Identity and Access Management — This question tests Identity and Access Management — Static NAT maps one inside address to one outside address..
What is the correct answer to this question?
The correct answer is: "Condition": {"Bool": {"aws:SecureTransport": "true"}} — Options A, B, and D are correct. To enforce HTTPS, use the condition aws:SecureTransport. To deny non-corporate IPs, use a Deny statement with aws:SourceIp condition and the NotIpAddress operator for the corporate range. Option C is wrong because aws:Referer is for referrer header, not network location. Option E is wrong because using IpAddress with a Deny effect would deny the corporate IPs, which is opposite of the requirement.
What should I do if I get this SCS-C02 question wrong?
Review the four NAT address types (inside local, inside global, outside local, outside global), PAT port overload, and static vs dynamic NAT use cases. Then practise related SCS-C02 NAT questions on configuration and troubleshooting.
What is the key concept behind this question?
Static NAT maps one inside address to one outside address.
About these practice questions
Courseiva creates original exam-style practice questions with explanations and wrong-answer analysis. It does not publish real exam questions, exam dumps, or protected exam content. Learn why practice questions differ from exam dumps →
Same concept, more angles
1 more ways this is tested on SCS-C02
These questions test the same concept from different angles. Work through them to make sure you can recognise it however the exam phrases it.

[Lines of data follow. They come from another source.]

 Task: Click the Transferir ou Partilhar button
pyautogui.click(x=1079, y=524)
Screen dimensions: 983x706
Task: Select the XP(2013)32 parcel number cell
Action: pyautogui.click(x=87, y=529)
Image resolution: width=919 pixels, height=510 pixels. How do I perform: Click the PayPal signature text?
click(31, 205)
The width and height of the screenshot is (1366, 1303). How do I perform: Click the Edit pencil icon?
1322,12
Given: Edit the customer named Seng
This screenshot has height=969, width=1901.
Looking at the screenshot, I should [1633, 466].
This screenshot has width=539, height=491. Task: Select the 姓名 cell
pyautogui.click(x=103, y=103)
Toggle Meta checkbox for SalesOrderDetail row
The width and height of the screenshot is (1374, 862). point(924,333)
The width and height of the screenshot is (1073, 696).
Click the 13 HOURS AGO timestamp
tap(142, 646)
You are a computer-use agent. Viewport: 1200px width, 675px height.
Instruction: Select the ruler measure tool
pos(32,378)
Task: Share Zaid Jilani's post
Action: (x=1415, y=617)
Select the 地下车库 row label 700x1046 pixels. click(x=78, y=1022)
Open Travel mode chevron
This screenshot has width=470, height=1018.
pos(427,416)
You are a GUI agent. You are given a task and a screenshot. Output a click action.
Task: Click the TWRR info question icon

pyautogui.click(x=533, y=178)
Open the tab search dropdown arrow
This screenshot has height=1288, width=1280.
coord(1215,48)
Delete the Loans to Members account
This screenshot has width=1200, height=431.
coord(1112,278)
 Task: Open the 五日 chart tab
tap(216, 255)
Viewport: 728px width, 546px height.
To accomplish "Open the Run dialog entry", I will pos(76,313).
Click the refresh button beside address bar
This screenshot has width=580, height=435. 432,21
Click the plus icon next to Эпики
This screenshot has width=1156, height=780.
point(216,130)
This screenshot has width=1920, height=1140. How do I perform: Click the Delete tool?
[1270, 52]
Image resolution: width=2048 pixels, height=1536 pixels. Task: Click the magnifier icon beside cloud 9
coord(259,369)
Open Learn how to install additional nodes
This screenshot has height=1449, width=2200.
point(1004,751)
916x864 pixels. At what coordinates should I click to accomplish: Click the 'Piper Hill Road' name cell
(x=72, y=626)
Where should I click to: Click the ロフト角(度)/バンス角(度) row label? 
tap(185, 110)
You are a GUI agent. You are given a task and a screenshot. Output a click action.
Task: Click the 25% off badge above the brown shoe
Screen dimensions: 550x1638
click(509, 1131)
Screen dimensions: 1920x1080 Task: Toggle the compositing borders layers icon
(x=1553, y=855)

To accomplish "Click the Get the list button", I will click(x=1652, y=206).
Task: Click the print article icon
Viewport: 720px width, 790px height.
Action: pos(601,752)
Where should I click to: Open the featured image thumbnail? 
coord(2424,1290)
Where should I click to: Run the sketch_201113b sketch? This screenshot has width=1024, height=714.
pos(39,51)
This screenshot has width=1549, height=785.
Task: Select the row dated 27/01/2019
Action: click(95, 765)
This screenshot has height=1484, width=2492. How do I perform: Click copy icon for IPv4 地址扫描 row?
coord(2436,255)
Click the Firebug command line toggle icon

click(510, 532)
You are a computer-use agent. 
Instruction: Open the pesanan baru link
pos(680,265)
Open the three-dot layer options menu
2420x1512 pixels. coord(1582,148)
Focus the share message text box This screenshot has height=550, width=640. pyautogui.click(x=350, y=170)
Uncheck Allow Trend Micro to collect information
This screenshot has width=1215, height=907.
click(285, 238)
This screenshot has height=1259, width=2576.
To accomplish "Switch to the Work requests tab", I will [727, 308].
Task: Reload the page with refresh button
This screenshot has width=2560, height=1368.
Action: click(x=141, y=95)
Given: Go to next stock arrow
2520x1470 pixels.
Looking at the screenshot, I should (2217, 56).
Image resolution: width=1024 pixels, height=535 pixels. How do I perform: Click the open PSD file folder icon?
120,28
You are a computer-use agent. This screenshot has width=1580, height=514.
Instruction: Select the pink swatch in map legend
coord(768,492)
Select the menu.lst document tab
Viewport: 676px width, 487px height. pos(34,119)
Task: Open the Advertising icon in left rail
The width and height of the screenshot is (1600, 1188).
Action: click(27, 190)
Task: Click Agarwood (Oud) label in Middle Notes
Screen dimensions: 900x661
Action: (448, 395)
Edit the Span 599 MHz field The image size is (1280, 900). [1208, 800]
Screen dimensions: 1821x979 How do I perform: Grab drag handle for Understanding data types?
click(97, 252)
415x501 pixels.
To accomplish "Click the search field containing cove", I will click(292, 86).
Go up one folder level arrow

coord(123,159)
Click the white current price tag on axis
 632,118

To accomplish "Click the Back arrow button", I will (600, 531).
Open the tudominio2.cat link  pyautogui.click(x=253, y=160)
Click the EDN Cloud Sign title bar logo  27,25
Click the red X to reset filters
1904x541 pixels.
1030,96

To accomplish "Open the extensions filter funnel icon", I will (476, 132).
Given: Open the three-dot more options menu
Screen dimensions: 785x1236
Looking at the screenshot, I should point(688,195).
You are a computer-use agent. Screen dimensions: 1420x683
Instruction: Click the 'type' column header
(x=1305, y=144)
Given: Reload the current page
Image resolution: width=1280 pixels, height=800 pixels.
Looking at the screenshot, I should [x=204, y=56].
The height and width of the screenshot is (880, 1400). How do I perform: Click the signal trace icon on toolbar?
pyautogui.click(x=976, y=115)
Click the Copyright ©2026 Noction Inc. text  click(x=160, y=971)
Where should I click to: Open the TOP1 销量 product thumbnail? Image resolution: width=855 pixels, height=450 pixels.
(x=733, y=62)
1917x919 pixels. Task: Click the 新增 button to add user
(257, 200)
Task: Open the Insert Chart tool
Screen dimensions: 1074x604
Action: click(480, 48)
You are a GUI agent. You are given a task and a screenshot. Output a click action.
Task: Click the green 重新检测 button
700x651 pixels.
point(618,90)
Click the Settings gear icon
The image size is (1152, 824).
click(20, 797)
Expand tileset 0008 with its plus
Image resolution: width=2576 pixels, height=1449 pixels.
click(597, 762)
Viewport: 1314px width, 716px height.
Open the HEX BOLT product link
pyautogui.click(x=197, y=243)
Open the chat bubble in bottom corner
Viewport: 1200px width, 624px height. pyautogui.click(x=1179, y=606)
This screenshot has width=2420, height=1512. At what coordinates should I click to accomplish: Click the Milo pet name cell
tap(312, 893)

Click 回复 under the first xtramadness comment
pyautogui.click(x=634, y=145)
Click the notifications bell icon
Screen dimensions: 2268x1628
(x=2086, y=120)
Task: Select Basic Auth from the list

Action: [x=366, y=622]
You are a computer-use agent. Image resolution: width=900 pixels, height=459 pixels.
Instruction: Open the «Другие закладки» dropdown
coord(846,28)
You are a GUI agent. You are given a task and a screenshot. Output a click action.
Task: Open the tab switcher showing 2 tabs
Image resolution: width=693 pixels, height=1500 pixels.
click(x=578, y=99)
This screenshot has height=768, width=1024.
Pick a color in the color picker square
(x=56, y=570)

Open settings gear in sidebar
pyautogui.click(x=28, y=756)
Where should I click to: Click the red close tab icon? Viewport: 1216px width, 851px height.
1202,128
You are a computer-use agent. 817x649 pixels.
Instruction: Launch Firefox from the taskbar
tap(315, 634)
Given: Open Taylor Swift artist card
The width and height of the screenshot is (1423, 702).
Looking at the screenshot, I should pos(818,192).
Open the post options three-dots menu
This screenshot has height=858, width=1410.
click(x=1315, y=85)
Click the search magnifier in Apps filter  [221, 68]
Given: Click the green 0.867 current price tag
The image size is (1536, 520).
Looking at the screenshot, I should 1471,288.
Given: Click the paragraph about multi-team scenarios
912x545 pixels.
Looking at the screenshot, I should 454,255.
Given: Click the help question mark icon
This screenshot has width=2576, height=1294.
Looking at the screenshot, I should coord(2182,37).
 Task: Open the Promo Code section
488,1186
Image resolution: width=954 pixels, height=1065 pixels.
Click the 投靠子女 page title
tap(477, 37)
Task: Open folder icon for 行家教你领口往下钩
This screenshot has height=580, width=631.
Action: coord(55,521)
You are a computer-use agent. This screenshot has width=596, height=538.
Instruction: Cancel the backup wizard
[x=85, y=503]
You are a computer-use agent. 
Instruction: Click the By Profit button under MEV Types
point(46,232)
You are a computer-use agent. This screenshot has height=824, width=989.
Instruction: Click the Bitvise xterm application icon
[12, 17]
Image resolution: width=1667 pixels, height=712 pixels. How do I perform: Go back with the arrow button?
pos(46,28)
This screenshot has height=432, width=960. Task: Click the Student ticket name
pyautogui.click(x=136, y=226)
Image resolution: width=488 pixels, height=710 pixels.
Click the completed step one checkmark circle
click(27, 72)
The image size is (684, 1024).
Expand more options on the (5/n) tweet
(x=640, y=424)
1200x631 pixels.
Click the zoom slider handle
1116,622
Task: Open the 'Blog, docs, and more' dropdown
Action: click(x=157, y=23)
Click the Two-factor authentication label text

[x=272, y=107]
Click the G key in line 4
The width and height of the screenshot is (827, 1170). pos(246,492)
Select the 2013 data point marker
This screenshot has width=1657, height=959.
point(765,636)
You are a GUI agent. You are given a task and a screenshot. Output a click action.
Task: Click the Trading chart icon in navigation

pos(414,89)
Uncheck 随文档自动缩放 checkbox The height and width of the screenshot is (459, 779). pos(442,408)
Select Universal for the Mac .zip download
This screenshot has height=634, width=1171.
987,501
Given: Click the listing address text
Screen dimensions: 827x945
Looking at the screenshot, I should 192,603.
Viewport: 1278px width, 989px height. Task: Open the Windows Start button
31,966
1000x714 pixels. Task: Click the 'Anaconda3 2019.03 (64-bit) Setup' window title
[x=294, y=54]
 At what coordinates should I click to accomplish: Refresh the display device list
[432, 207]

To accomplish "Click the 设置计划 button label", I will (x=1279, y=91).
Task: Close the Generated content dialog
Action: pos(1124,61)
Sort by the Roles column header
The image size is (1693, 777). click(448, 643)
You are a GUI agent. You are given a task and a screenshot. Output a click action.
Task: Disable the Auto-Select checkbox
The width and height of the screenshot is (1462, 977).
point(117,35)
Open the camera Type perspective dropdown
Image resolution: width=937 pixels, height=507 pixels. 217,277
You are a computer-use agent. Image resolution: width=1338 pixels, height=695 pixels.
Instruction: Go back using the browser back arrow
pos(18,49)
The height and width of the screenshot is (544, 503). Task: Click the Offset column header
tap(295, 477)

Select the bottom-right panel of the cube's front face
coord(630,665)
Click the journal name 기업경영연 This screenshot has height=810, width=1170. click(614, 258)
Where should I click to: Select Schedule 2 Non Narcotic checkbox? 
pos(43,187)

Variation 1. A company has an S3 bucket that contains sensitive data. The security team wants to ensure that all access to the bucket is encrypted in transit. What is the most effective way to enforce this?
medium- A.Enable default encryption on the S3 bucket using SSE-S3.
- B.Enable AWS CloudTrail to log all S3 access and alert on non-HTTPS requests.
- ✓ C.Add a bucket policy that denies access if the request does not use HTTPS (aws:SecureTransport condition).
- D.Create an IAM policy that denies S3 actions without the condition aws:SecureTransport.
Why C: Option B is correct because a bucket policy with a condition aws:SecureTransport ensures only HTTPS requests are allowed. Option A is wrong because enabling default encryption only encrypts at rest, not in transit. Option C is wrong because CloudTrail logs do not enforce encryption. Option D is wrong because IAM policy can deny non-HTTPS but it's better to enforce at the bucket level.
Last reviewed: Jun 20, 2026
This SCS-C02 practice question is part of Courseiva's free Amazon Web Services certification practice question bank. Courseiva provides original exam-style practice questions with explanations, topic-based practice, mock exams, readiness tracking, and study analytics to help learners prepare for the SCS-C02 exam.